Collected data:
-- Opening Marker --
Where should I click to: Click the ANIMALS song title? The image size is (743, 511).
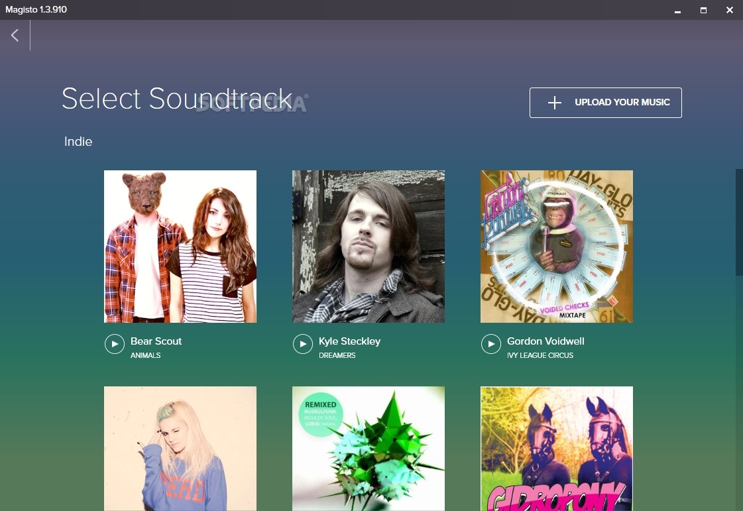(x=146, y=355)
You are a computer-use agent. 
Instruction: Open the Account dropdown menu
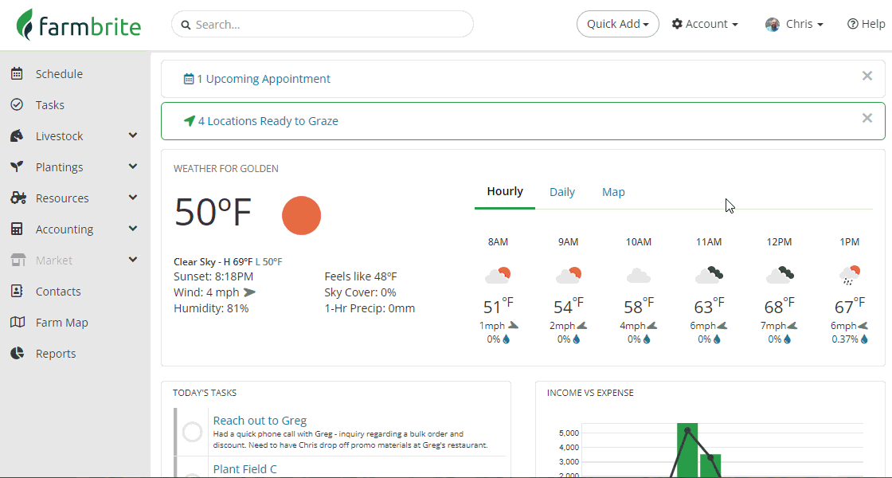coord(705,25)
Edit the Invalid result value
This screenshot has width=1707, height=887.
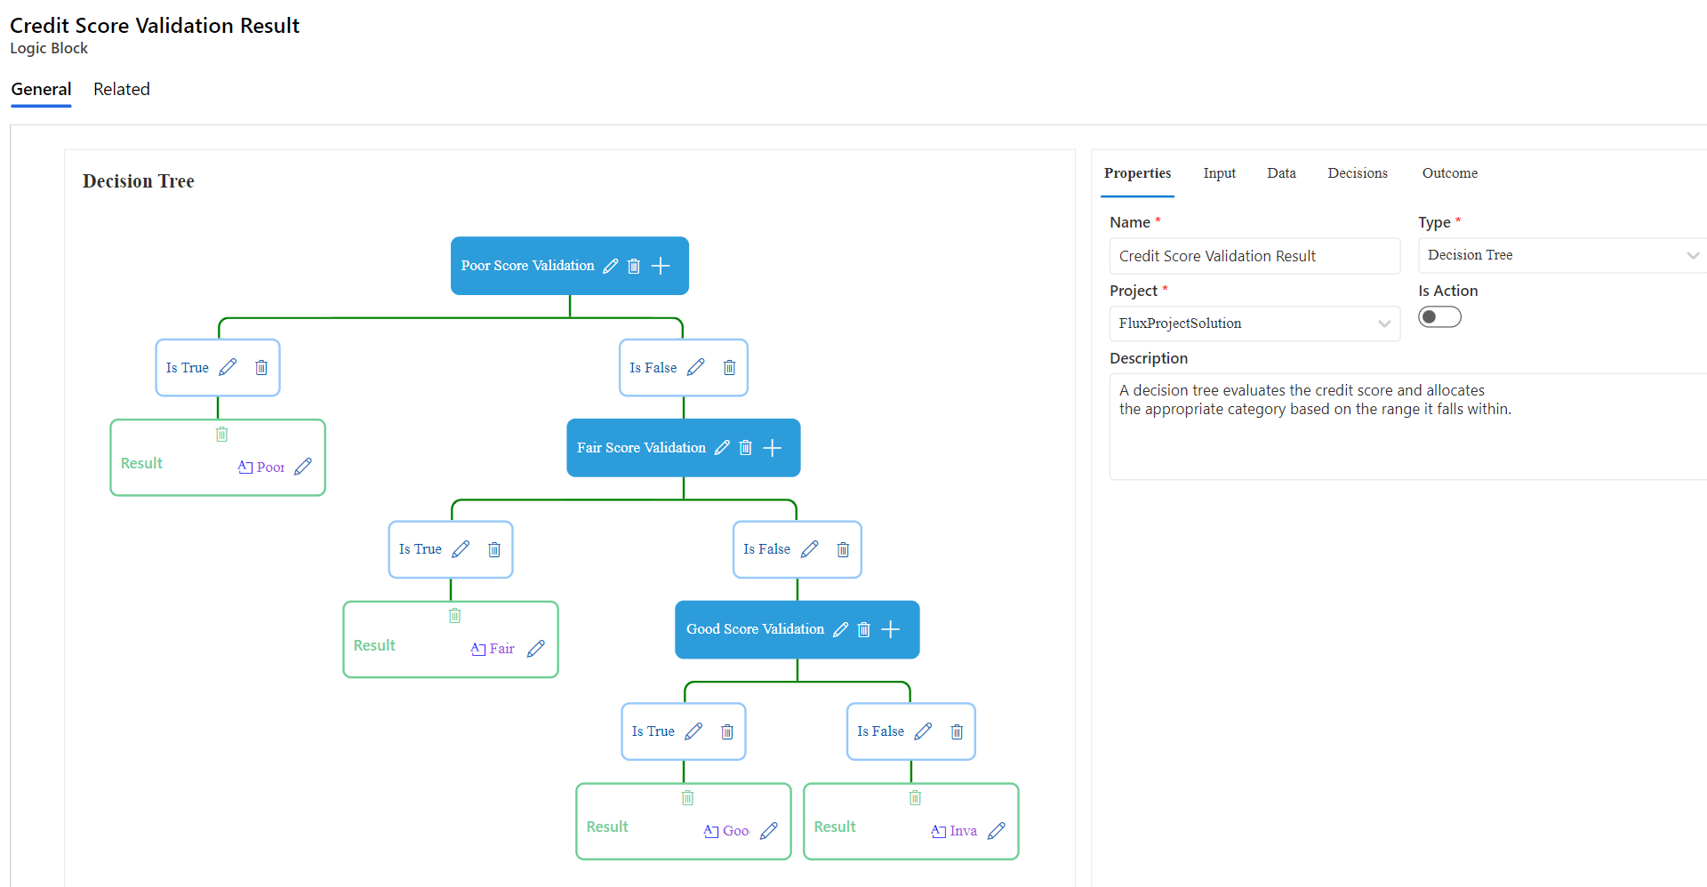(x=997, y=830)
-- Closing Marker --
All of the data should be returned word for word, with each picture left out.

### Worked solution
Where should I click to: Click the ANIMALS song title? The image size is (743, 511).
(x=146, y=355)
You are a computer-use agent. 
Instruction: Open the Account dropdown menu
coord(705,25)
Edit the Invalid result value
This screenshot has width=1707, height=887.
(x=997, y=830)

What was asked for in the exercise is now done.